Prezentowany Hyundai w prawdzie nie został wyposażony w nawigację satelitarną, jednak jej namiastkę znalazłem na lusterku wstecznym, na którym emitowane są litery informujące o kierunku geograficznym w jakim obecnie zmierza samochód.
Tylna kanapa gwarantuje wygodne podróżowanie dwóm dorosłym osobom. We trójkę może być już trochę ciasno. Na uwagę zasługuje także podgrzewane siedzisko.
Z pewnością materiały użyte do wykończenia wnętrza są znaczenie lepszej jakości niż w Hyundaiach sprzed kilku lat. W kabinie ix35 czułem się bardzo wygodnie i nie znalazłem większych powodów do narzekań.
Komfort jazdy. Hyundai ix35 doskonale radzi sobie z nierównościami.
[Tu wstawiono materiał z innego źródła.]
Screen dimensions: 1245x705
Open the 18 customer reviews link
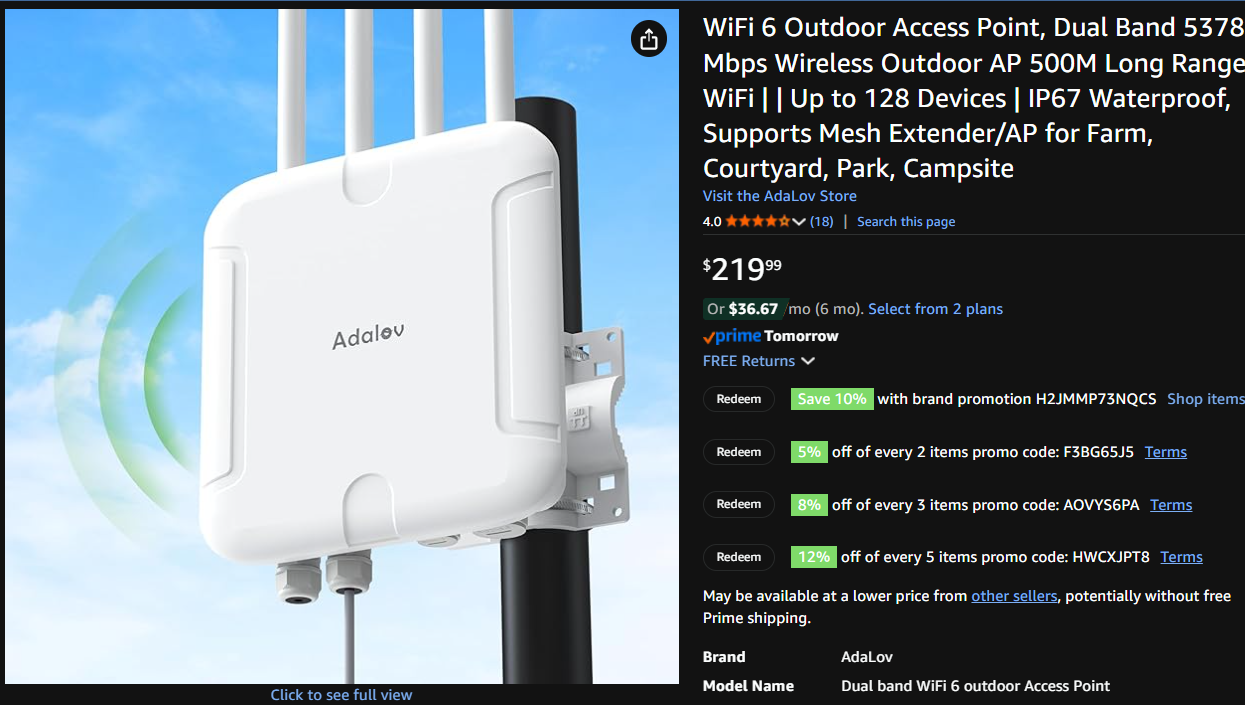821,221
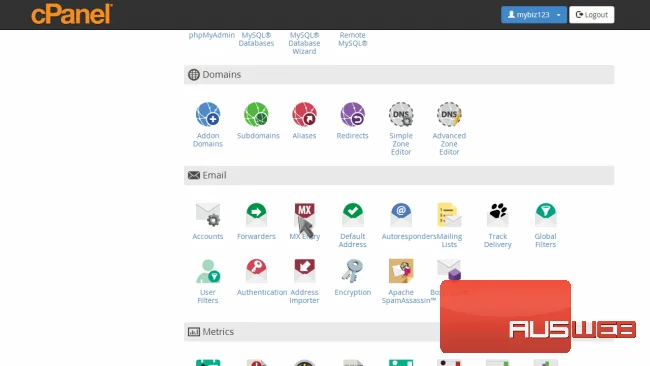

Na krętych, górskich drogach testowe auto na pewno nie wypadało gorzej niż klasyczne samochody osobowe. Chwilami nawet zapominałem, że jadę SUV’em. Efekt byłby jeszcze lepszy, gdyby ix35 miał napęd na obie osie. 115-konne CRDi napędzane jest na przednią oś.
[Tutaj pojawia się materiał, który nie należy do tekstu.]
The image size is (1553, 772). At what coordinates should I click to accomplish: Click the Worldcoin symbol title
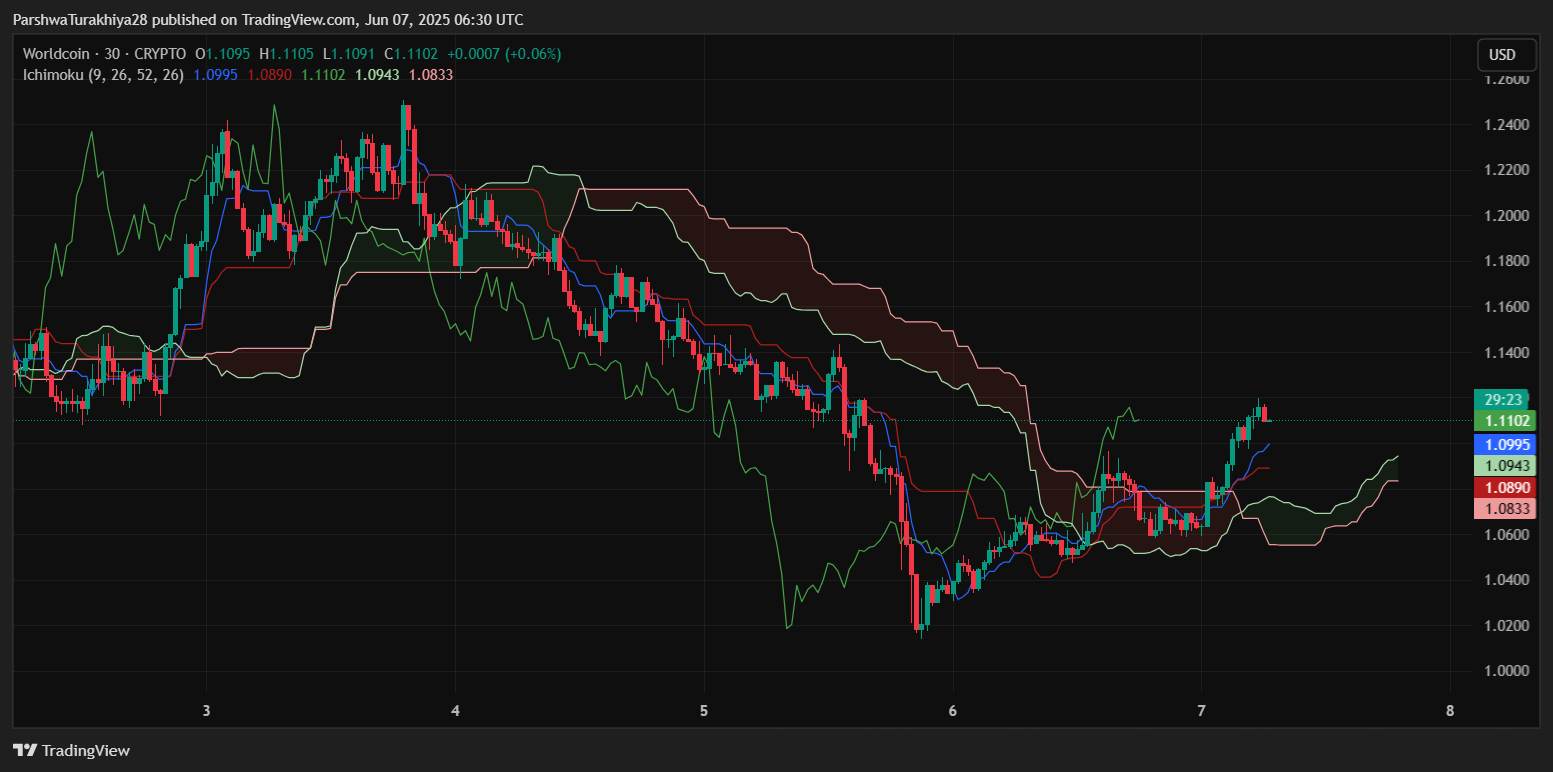coord(58,54)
Wnętrze jest dobrze wyciszone i jeśli nie przekraczamy 130-140 km/h, to możemy delektować się komfortową podróżą. Powyżej tej prędkości dokuczliwy staje się pęd powietrza oraz większa podatność na boczny wiatr.
Układ kierowniczy również nie budził moich zastrzeżeń. 6-stopniwa skrzynia biegów pracuje lekko, ale trzeba uważać przy wrzucaniu jedynki, bo dość łatwo można pomylić ją z trójką.
Spalanie. W pierwszej chwili jak pomyślałem o 115 KM napędzających wysokiego SUV’a ważącego 1415 kg spodziewałem miernych wrażeń z jazdy. Nie dopuszczałem myśli, że ix35 to taka współczesna odsłona modelu Pony. Pierwsze kilometry i proszę, ix35 CRDi jest naprawdę dynamiczne auto. Oczywiście chcąc utrzymać zadowalającą dynamikę, musiałem też utrzymywać nieco wyższe obroty, a to negatywnie odbijało się na wynikach spalania.
Jeśli nie przekraczałem 100-110 km/h i stosowałem się do zaleceń komputera, to spalanie w trasie wynosiło około 5,7l/100km. Gdy na autostradzie rozpędziłem auto do 150 km/h spalanie wzrosło o blisko 4 litry. Cóż logika, wysokie auto, większy opór powietrza i większe spalanie.
Cykl miejski i tzw. krótkie odcinki nie przekraczające 3 km, to spalanie zbliżone do 10 litrów. Gdy tylko silnik udało się rozgrzać, wtedy spalanie spadało do około 7-8 litrów. W trakcie testu przejechałem Hyundaiem ix35 około 870 km. Średnie spalanie wyniosło 6,4 l.